EXERCISE INSTRUCTIONS: Once you find the line with "My Downloads [button] (1738, 27)" in the entries below, return exactly every line from it through the line with "关于我们 (910, 1719)".

DATASET EXCERPTS:
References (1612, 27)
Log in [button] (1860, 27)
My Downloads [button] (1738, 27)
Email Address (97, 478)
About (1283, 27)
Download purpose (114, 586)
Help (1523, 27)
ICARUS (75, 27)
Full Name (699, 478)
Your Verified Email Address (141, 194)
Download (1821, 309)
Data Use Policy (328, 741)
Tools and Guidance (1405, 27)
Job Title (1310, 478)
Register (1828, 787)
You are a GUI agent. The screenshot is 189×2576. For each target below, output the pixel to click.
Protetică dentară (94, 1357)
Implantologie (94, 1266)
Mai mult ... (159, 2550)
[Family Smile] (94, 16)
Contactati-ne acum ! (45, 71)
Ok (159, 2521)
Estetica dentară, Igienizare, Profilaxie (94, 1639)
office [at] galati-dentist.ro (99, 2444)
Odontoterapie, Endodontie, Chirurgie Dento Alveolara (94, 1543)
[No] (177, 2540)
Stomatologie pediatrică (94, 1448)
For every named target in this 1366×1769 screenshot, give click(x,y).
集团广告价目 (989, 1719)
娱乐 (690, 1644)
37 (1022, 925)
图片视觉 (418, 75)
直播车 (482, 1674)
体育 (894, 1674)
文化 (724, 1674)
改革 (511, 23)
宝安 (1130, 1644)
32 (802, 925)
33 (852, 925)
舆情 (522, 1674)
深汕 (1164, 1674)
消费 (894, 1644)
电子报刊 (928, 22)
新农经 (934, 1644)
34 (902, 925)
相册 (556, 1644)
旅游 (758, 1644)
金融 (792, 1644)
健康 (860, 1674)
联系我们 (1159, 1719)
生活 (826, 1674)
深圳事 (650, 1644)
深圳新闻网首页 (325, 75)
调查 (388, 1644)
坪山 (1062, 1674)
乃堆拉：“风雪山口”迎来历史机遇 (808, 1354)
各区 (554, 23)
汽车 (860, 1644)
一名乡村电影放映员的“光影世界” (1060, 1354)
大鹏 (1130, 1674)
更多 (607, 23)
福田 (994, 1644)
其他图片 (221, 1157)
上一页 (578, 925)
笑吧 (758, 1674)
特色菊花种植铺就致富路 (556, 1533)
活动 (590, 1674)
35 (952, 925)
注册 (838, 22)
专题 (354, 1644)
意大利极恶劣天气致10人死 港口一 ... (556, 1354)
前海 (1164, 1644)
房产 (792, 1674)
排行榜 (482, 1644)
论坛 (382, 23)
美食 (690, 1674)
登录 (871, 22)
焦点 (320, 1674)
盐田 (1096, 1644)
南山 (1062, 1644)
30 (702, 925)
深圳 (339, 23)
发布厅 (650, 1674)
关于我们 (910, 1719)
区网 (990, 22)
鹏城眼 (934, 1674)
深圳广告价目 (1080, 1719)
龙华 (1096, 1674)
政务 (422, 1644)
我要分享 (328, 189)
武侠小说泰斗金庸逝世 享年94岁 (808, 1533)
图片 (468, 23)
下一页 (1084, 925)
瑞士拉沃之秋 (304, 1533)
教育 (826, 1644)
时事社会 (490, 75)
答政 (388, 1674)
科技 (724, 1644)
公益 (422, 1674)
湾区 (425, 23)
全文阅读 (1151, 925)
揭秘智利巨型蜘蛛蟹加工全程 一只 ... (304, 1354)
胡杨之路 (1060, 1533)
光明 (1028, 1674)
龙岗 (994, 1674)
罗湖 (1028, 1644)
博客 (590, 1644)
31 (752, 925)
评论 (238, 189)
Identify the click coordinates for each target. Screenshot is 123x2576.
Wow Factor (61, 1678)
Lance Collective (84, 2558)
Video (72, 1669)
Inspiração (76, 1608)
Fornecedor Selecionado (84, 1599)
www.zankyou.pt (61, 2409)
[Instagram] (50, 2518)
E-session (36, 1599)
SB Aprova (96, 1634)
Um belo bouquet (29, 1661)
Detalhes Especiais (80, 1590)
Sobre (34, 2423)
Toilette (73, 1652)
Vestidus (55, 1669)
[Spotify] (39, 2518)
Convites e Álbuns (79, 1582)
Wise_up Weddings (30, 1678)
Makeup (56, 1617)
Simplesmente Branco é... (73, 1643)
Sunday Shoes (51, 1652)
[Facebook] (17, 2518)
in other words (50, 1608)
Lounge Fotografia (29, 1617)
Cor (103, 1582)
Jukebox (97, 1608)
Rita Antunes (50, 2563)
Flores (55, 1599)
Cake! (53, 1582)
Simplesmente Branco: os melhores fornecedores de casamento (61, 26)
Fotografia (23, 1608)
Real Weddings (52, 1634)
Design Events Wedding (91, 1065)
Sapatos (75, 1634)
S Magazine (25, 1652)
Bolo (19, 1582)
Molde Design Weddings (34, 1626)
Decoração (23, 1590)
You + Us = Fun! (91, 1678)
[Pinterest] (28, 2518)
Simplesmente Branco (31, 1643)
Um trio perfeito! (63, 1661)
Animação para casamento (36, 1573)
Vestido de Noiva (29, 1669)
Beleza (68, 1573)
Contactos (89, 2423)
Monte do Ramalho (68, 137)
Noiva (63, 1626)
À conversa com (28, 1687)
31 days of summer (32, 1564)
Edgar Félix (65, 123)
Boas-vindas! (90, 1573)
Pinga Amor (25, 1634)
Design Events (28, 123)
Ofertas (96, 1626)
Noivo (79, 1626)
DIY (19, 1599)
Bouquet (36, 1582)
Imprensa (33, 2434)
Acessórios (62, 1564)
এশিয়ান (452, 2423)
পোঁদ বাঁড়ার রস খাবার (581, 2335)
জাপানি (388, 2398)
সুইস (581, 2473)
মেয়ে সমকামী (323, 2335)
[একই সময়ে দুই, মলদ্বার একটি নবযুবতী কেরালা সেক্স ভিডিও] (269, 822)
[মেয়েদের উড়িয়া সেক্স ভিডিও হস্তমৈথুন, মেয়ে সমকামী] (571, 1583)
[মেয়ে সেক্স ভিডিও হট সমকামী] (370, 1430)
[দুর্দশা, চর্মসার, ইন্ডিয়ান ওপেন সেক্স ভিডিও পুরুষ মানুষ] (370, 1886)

THE COMPLETED TASK:
My Downloads [button] (1738, 27)
Email Address (97, 478)
About (1283, 27)
Download purpose (114, 586)
Help (1523, 27)
ICARUS (75, 27)
Full Name (699, 478)
Your Verified Email Address (141, 194)
Download (1821, 309)
Data Use Policy (328, 741)
Tools and Guidance (1405, 27)
Job Title (1310, 478)
Register (1828, 787)
You are a GUI agent. The screenshot is 189×2576. For each target below, output the pixel to click.
Protetică dentară (94, 1357)
Implantologie (94, 1266)
Mai mult ... (159, 2550)
[Family Smile] (94, 16)
Contactati-ne acum ! (45, 71)
Ok (159, 2521)
Estetica dentară, Igienizare, Profilaxie (94, 1639)
office [at] galati-dentist.ro (99, 2444)
Odontoterapie, Endodontie, Chirurgie Dento Alveolara (94, 1543)
[No] (177, 2540)
Stomatologie pediatrică (94, 1448)
For every named target in this 1366×1769 screenshot, give click(x,y).
集团广告价目 (989, 1719)
娱乐 (690, 1644)
37 (1022, 925)
图片视觉 (418, 75)
直播车 (482, 1674)
体育 (894, 1674)
文化 (724, 1674)
改革 (511, 23)
宝安 (1130, 1644)
32 (802, 925)
33 (852, 925)
舆情 (522, 1674)
深汕 (1164, 1674)
消费 (894, 1644)
电子报刊 (928, 22)
新农经 (934, 1644)
34 (902, 925)
相册 (556, 1644)
旅游 (758, 1644)
金融 (792, 1644)
健康 (860, 1674)
联系我们 (1159, 1719)
生活 (826, 1674)
深圳事 (650, 1644)
深圳新闻网首页 (325, 75)
调查 (388, 1644)
坪山 (1062, 1674)
乃堆拉：“风雪山口”迎来历史机遇 (808, 1354)
各区 (554, 23)
汽车 (860, 1644)
一名乡村电影放映员的“光影世界” (1060, 1354)
大鹏 (1130, 1674)
更多 (607, 23)
福田 (994, 1644)
其他图片 (221, 1157)
上一页 (578, 925)
笑吧 (758, 1674)
特色菊花种植铺就致富路 (556, 1533)
活动 (590, 1674)
35 (952, 925)
注册 (838, 22)
专题 (354, 1644)
意大利极恶劣天气致10人死 港口一 ... (556, 1354)
前海 (1164, 1644)
房产 (792, 1674)
排行榜 (482, 1644)
论坛 (382, 23)
美食 (690, 1674)
登录 (871, 22)
焦点 (320, 1674)
盐田 (1096, 1644)
南山 (1062, 1644)
30 (702, 925)
深圳 (339, 23)
发布厅 (650, 1674)
关于我们 (910, 1719)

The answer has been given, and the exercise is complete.